Dread Harvester Cometh

The original cover for "The Dread Harvester."
March has been a fairly grueling month. My day job has shifted into high gear, and I'm pressing almost all of my free time into getting "Dread Harvester" into your moist little hands.

My day job is kind of boring when you compare it to battlewitches and ancient gods, so let's talk about that, yeah?

So, I mentioned back in early February that the novella "Dread Harvester" was going to be coming out soon on Amazon, free-for-download. This has been a deeply profound labor of love, I've re-written and ripped apart this beast a dozen times now, and I'm genuinely as excited for you to read it as I am to be done with it.

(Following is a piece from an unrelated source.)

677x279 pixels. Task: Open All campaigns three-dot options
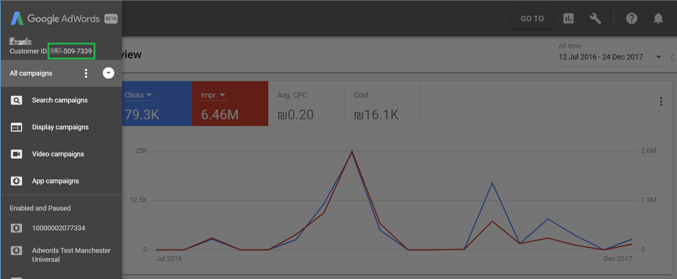click(86, 73)
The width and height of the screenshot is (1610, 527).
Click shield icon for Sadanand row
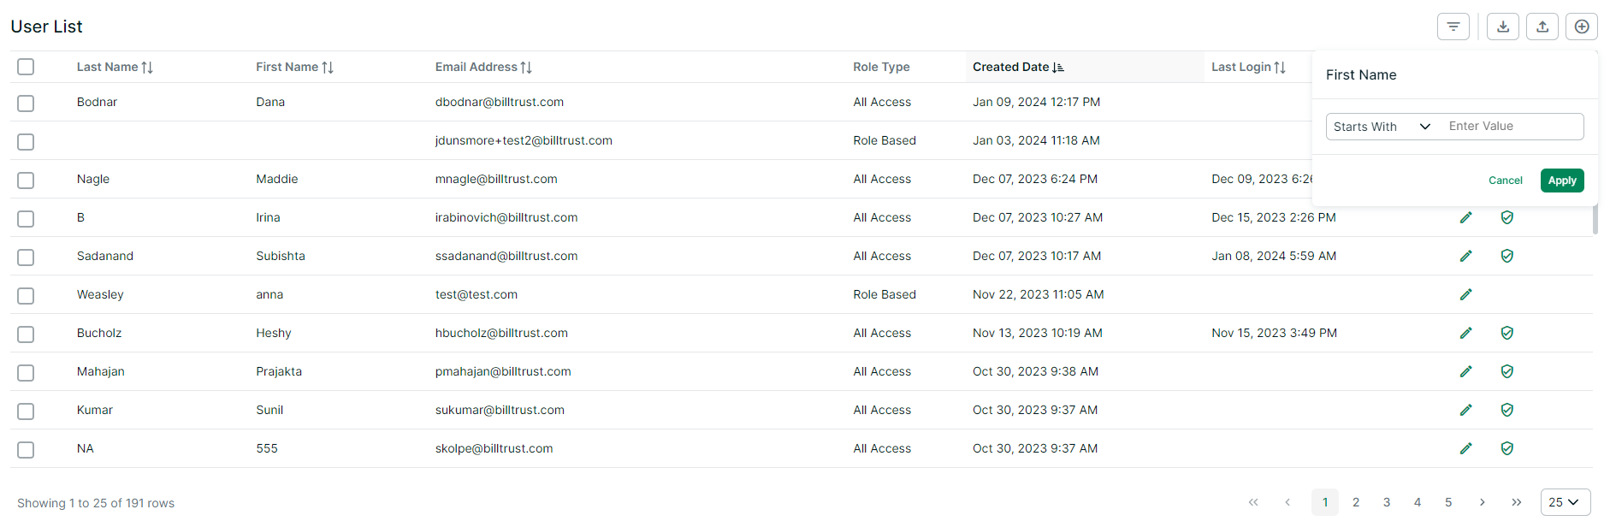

Some history. The "Dread Harvester" novella is based on an older short-story called "The Dread Harvester," which was given away as a 'thank you' gift in the days when "The Bruja" was crowd-sourcing on Inkshares under the older title, "Seeking the Elephant." It had been distributed to people who'd pre-purchased "Seeking the Elephant" Microsoft Word format (.DOC,) and was roughly 7 pages long. It existed to create a backstory around Aubree Harvester, the woman who would become arch-nemesis to Maggi Lopez. A lot of that story failed as a narrative because so much time was spent wrapped up in how Aubree's life impacted Maggi's. Wouldn't a better question be, how did Maggi's life impact Aubree's?

There was one other problem. Michael Molisani sucks at short story length fiction. Yeah, you heard me, I said it, and I believe it. The guy who waxes endlessly about whether or not a story is too long also can't a very short piece of fiction. The irony abounds, am I right?

I digress. "Dread Harvester" was born a few months ago. It's 65 pages long and is just now leaving the content editing phase. After that, it will go to copy editing, and before getting married to its own ISBN number, and released on Amazon. "Dread Harvester" will retail for $0.00. Here are some things you can look forward to in this new novella:

1) Brand new cover, artwork supplied by Juan Carlos Mamani. He's a Bolivian painter who does a lot of really interesting, really creepy horror-adjacent work. I'm thrilled to be partnering with on this project.

2) You'll get to know more about the Collapse. What was it like? How did it progress in certain areas? How did people survive it, and what did the end of the Veil mean?

3) You will absolutely learn more about Aubree Harvester, as well as her ownership of San Francisco at the end of "The Bruja." A lot of questions you may have had will be answered.

Last -- but not least -- I am thrilled with the dark twist that "Dread Harvester" will leave you with. I can't give it away here, but I am in love with the idea that all actions of have consequences. Sometimes the mistakes we make in life damn us beyond that grave. Sometimes those mistakes are very small, and we never realize their scope until its well past too late.